**Data listing:**

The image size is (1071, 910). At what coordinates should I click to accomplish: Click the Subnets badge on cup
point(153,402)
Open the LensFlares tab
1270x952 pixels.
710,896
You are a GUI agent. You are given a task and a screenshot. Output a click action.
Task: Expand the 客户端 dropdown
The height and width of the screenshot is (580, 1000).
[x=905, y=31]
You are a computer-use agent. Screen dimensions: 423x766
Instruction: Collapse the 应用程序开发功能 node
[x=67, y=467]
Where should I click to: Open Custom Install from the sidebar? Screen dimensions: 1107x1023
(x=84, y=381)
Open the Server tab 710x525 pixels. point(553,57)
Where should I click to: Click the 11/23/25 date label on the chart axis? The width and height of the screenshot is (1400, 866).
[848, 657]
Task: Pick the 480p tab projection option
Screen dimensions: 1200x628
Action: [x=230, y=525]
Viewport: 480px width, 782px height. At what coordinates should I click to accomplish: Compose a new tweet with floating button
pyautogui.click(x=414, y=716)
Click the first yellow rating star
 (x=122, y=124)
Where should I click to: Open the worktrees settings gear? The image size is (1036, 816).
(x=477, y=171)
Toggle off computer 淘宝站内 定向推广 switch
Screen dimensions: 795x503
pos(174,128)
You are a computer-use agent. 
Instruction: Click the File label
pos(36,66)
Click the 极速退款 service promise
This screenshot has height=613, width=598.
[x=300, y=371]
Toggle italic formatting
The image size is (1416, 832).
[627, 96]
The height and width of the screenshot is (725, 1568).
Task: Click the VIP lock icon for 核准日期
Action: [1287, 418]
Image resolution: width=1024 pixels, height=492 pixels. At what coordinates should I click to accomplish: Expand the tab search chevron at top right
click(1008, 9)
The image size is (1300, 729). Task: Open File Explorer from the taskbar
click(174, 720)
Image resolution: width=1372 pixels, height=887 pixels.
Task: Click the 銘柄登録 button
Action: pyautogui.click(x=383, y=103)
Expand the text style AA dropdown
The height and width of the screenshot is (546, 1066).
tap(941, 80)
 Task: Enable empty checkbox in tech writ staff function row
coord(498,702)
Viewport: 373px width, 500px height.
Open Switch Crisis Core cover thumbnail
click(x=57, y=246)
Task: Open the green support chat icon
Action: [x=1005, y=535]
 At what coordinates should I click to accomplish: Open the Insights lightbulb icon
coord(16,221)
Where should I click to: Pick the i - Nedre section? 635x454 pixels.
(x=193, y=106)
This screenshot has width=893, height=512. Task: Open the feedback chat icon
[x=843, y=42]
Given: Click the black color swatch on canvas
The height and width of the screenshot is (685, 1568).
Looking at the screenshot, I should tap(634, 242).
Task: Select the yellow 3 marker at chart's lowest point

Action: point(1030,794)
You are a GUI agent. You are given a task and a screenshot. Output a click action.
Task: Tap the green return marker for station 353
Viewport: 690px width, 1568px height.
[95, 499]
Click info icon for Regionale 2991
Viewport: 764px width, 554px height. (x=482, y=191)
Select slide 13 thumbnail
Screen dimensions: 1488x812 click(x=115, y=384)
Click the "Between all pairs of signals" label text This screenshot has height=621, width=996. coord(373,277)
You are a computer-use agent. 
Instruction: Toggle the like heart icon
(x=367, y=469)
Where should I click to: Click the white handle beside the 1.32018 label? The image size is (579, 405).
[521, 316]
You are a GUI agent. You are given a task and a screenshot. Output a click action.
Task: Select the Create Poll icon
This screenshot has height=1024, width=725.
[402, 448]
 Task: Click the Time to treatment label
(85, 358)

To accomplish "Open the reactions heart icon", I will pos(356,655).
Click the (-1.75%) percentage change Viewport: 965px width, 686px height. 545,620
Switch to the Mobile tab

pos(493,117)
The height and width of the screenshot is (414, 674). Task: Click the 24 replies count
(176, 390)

**What you should do:**
An exact restatement of the lines from the one with "Where should I click to: Pick" through the last line of the data is the only acceptable answer.

**Result:**
Where should I click to: Pick the i - Nedre section? 635x454 pixels.
(x=193, y=106)
This screenshot has width=893, height=512. Task: Open the feedback chat icon
[x=843, y=42]
Given: Click the black color swatch on canvas
The height and width of the screenshot is (685, 1568).
Looking at the screenshot, I should tap(634, 242).
Task: Select the yellow 3 marker at chart's lowest point

Action: point(1030,794)
You are a GUI agent. You are given a task and a screenshot. Output a click action.
Task: Tap the green return marker for station 353
Viewport: 690px width, 1568px height.
[95, 499]
Click info icon for Regionale 2991
Viewport: 764px width, 554px height. (x=482, y=191)
Select slide 13 thumbnail
Screen dimensions: 1488x812 click(x=115, y=384)
Click the "Between all pairs of signals" label text This screenshot has height=621, width=996. coord(373,277)
You are a computer-use agent. 
Instruction: Toggle the like heart icon
(x=367, y=469)
Where should I click to: Click the white handle beside the 1.32018 label? The image size is (579, 405).
[521, 316]
You are a GUI agent. You are given a task and a screenshot. Output a click action.
Task: Select the Create Poll icon
This screenshot has height=1024, width=725.
[402, 448]
 Task: Click the Time to treatment label
(85, 358)

To accomplish "Open the reactions heart icon", I will pos(356,655).
Click the (-1.75%) percentage change Viewport: 965px width, 686px height. 545,620
Switch to the Mobile tab

pos(493,117)
The height and width of the screenshot is (414, 674). Task: Click the 24 replies count
(176, 390)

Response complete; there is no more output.